What you have to do
Could you give the lines again from the one containing "Given: Click the" through the one containing "click(x=22, y=199)", changing "panel" to "sidebar", keeping everything else the same, and leaving out the pictures?

Extracted entries
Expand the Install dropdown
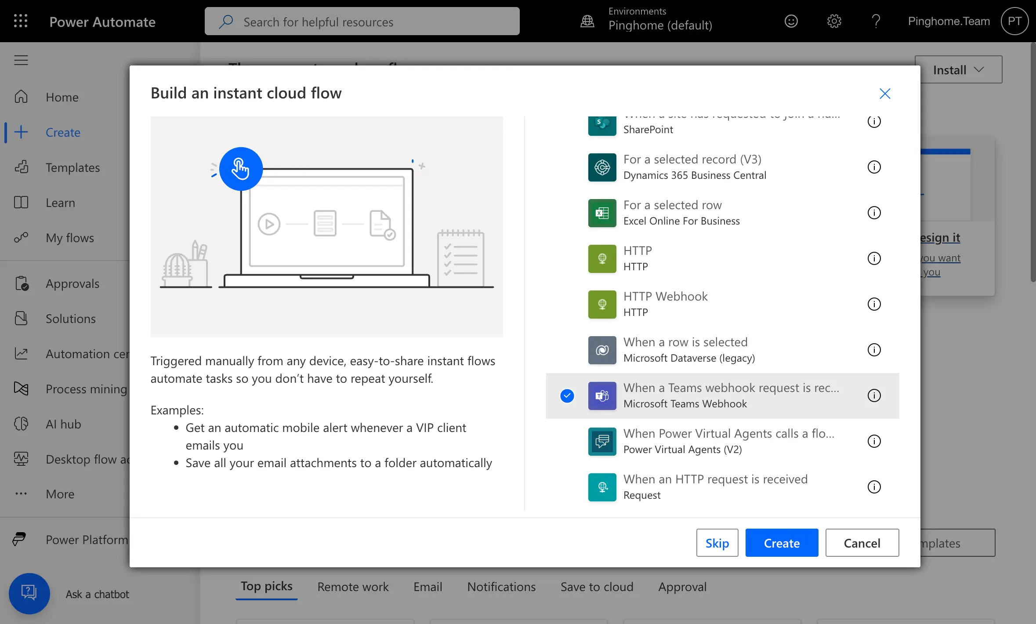This screenshot has height=624, width=1036. [959, 69]
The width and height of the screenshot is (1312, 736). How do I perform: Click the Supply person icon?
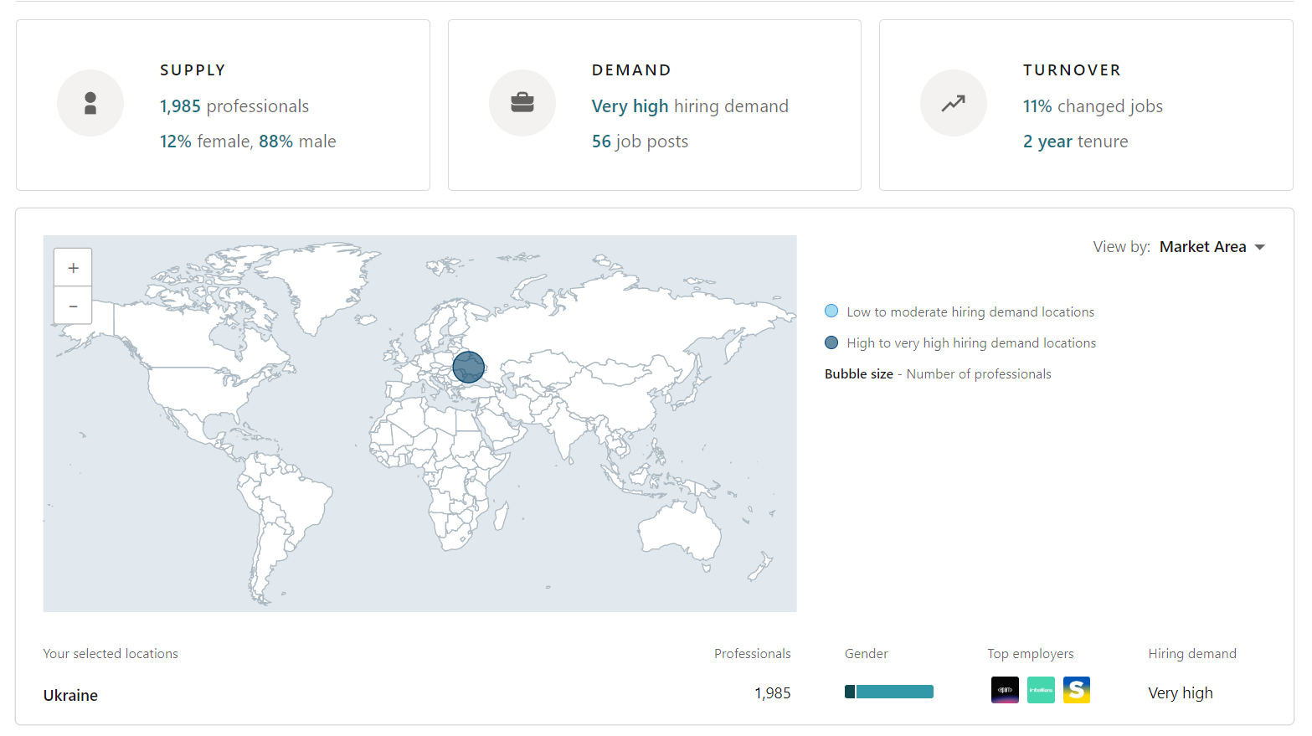(x=90, y=102)
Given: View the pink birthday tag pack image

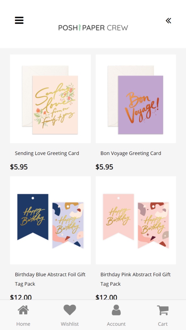Looking at the screenshot, I should click(x=136, y=220).
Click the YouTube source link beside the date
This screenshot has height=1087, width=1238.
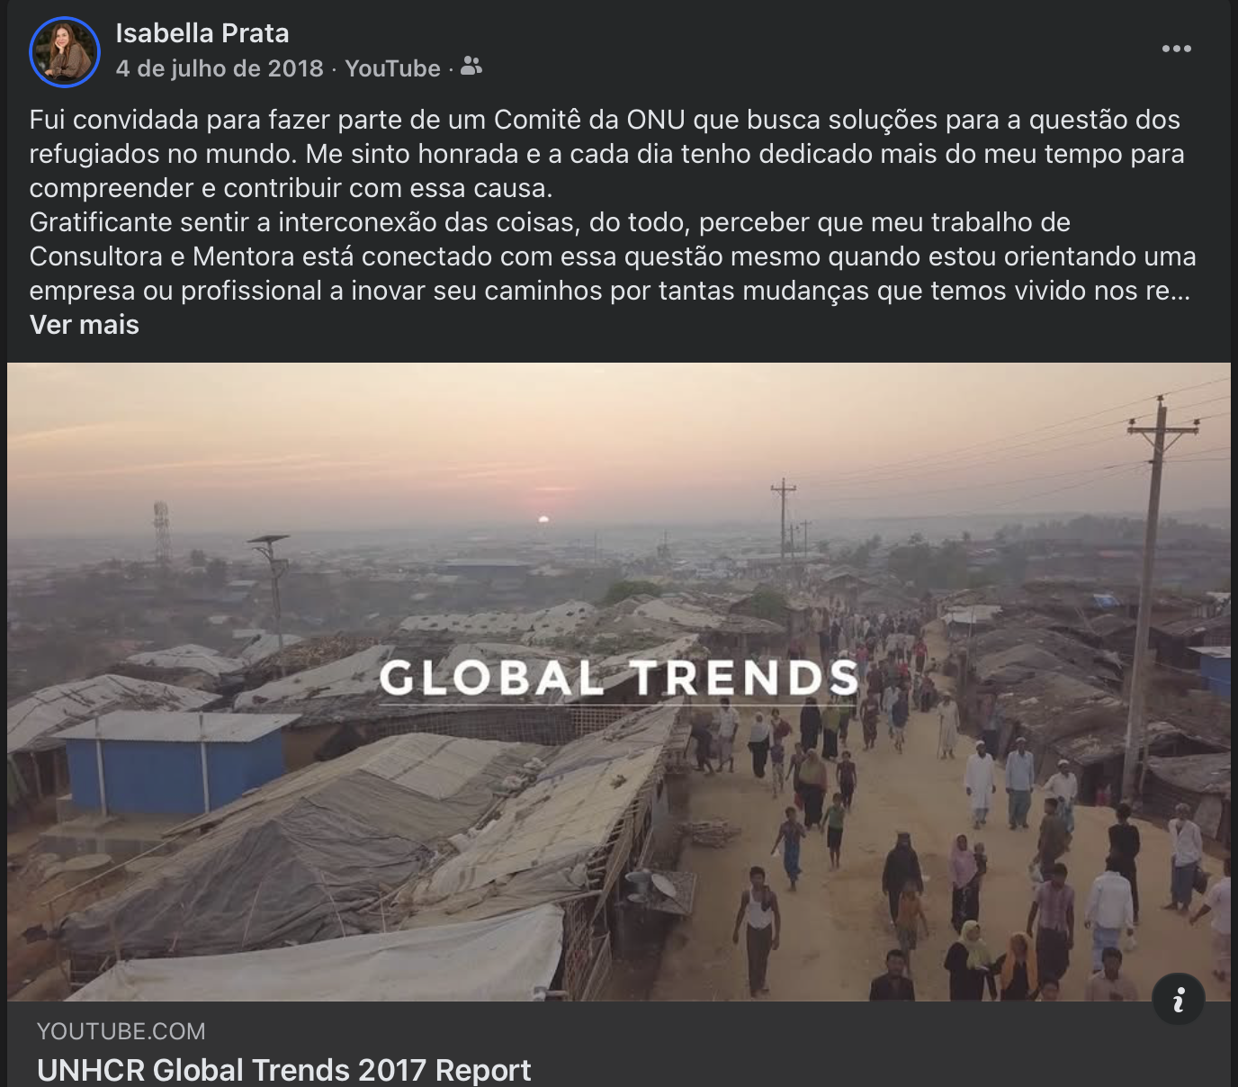point(392,68)
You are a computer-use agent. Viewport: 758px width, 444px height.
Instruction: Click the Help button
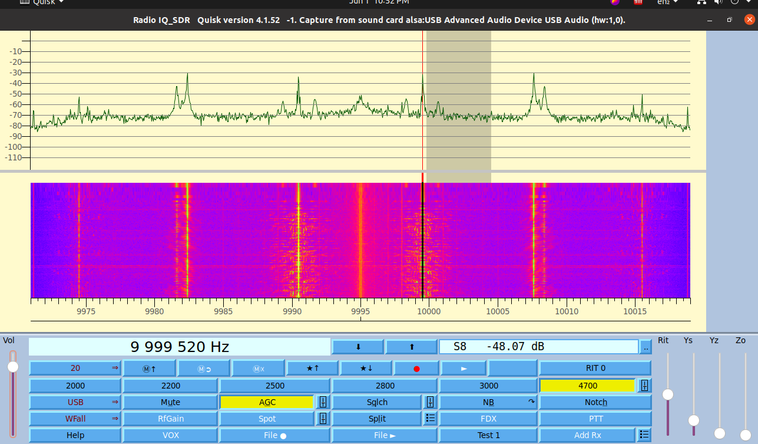pyautogui.click(x=74, y=435)
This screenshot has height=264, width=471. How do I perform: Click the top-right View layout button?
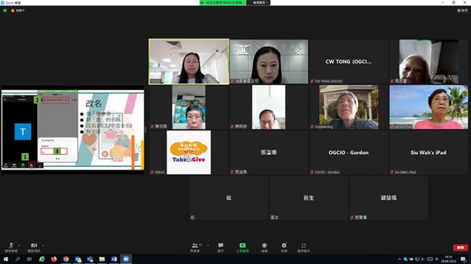(x=462, y=11)
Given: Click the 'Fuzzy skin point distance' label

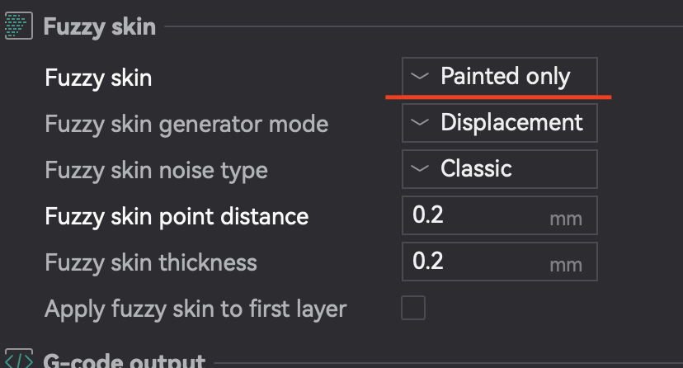Looking at the screenshot, I should point(177,216).
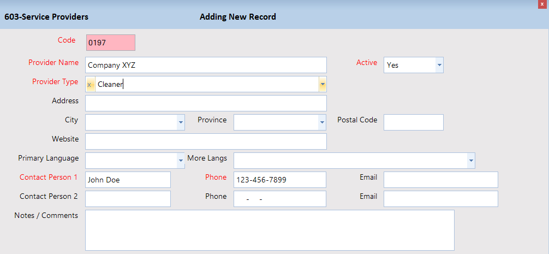Open the Provider Type dropdown
Screen dimensions: 549x254
point(323,85)
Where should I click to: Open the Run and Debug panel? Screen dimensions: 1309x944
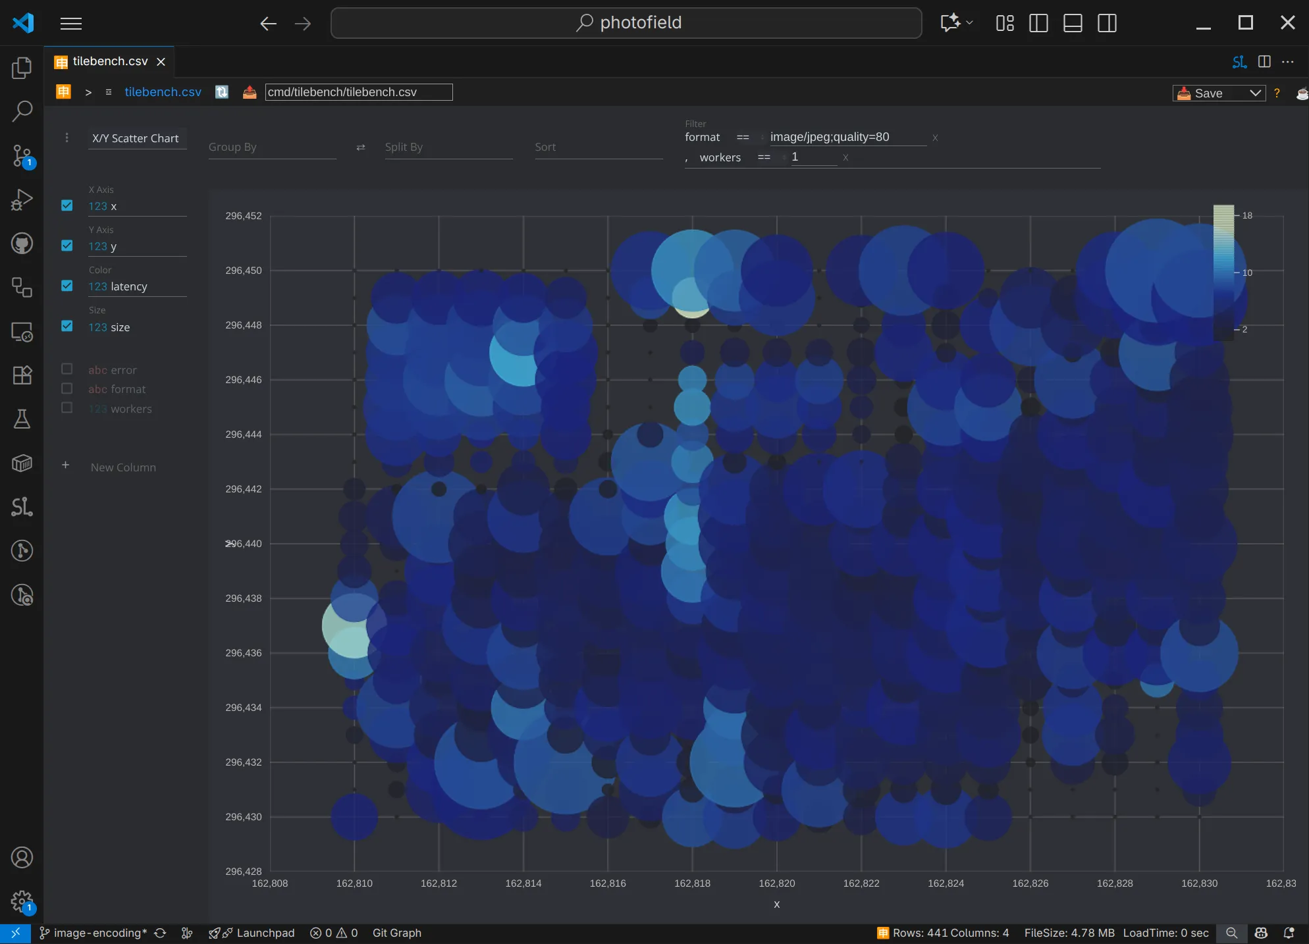click(x=22, y=199)
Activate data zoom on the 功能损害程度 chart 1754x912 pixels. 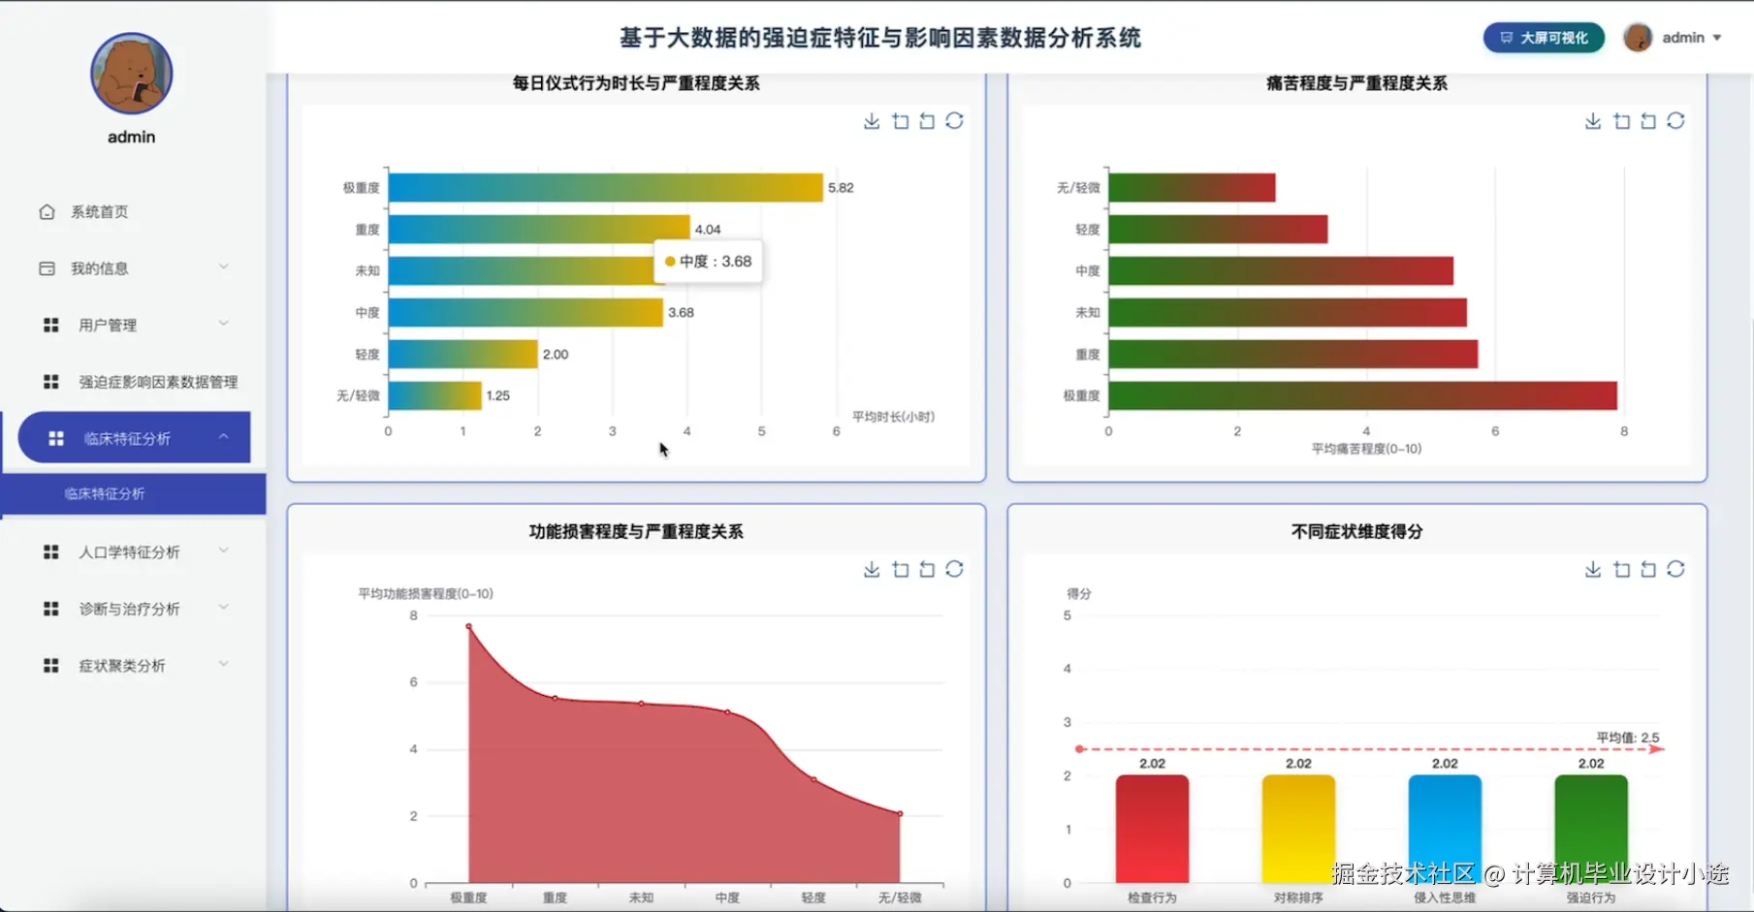tap(900, 569)
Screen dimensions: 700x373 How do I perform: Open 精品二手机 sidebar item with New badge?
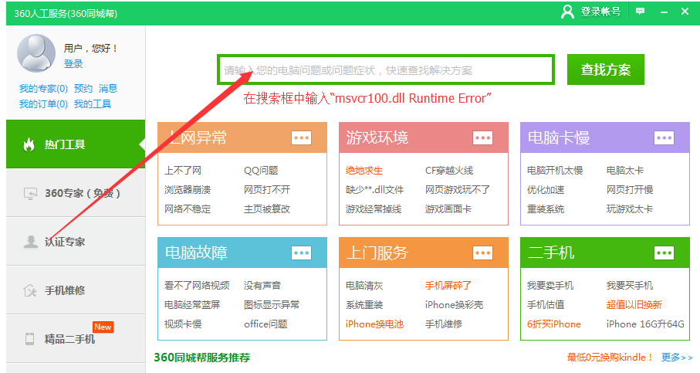pyautogui.click(x=76, y=338)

Solution for this task
Given: Click the 'Fuzzy skin point distance' label

Looking at the screenshot, I should point(177,216).
Open the Provider Type dropdown
Screen dimensions: 549x254
point(323,85)
Where should I click to: Open the Run and Debug sidebar? Screen dimensions: 1309x944
click(x=22, y=199)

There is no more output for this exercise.